*** Opening Working data ***
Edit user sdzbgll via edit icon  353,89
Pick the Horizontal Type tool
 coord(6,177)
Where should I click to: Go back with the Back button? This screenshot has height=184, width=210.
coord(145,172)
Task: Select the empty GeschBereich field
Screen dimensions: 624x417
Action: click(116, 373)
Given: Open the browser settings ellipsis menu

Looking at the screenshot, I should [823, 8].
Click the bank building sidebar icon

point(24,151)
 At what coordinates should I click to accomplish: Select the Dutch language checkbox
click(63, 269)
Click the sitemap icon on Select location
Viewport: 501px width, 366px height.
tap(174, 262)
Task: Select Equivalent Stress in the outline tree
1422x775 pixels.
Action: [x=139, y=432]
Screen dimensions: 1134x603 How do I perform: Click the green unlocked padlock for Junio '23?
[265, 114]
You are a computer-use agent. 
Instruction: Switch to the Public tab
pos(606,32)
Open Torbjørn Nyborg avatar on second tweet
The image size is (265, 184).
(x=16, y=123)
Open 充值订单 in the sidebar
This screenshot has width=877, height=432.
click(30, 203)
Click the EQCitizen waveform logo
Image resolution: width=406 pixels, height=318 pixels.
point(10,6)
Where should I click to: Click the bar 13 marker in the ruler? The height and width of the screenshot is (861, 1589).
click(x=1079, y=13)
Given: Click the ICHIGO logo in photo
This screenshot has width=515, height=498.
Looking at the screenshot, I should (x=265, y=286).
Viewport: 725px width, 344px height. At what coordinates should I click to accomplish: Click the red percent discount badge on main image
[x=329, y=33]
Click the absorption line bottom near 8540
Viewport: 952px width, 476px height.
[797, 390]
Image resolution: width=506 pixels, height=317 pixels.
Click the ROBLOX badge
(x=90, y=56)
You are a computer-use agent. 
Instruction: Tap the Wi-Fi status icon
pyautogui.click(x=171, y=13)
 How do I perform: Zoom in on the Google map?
*** Closing Working data ***
__Goal of the exercise__:
Copy out the records above exactly and completely.

__Finished exercise__:
Edit user sdzbgll via edit icon  353,89
Pick the Horizontal Type tool
 coord(6,177)
Where should I click to: Go back with the Back button? This screenshot has height=184, width=210.
coord(145,172)
Task: Select the empty GeschBereich field
Screen dimensions: 624x417
Action: click(116, 373)
Given: Open the browser settings ellipsis menu

Looking at the screenshot, I should [823, 8].
Click the bank building sidebar icon

point(24,151)
 At what coordinates should I click to accomplish: Select the Dutch language checkbox
click(63, 269)
Click the sitemap icon on Select location
Viewport: 501px width, 366px height.
tap(174, 262)
Task: Select Equivalent Stress in the outline tree
1422x775 pixels.
Action: [x=139, y=432]
Screen dimensions: 1134x603 How do I perform: Click the green unlocked padlock for Junio '23?
[265, 114]
You are a computer-use agent. 
Instruction: Switch to the Public tab
pos(606,32)
Open Torbjørn Nyborg avatar on second tweet
The image size is (265, 184).
(x=16, y=123)
Open 充值订单 in the sidebar
This screenshot has width=877, height=432.
click(30, 203)
Click the EQCitizen waveform logo
Image resolution: width=406 pixels, height=318 pixels.
point(10,6)
Where should I click to: Click the bar 13 marker in the ruler? The height and width of the screenshot is (861, 1589).
click(x=1079, y=13)
Given: Click the ICHIGO logo in photo
This screenshot has width=515, height=498.
Looking at the screenshot, I should (x=265, y=286).
Viewport: 725px width, 344px height. At what coordinates should I click to accomplish: Click the red percent discount badge on main image
[x=329, y=33]
Click the absorption line bottom near 8540
Viewport: 952px width, 476px height.
[797, 390]
Image resolution: width=506 pixels, height=317 pixels.
Click the ROBLOX badge
(x=90, y=56)
You are a computer-use agent. 
Instruction: Tap the Wi-Fi status icon
pyautogui.click(x=171, y=13)
 How do I perform: Zoom in on the Google map?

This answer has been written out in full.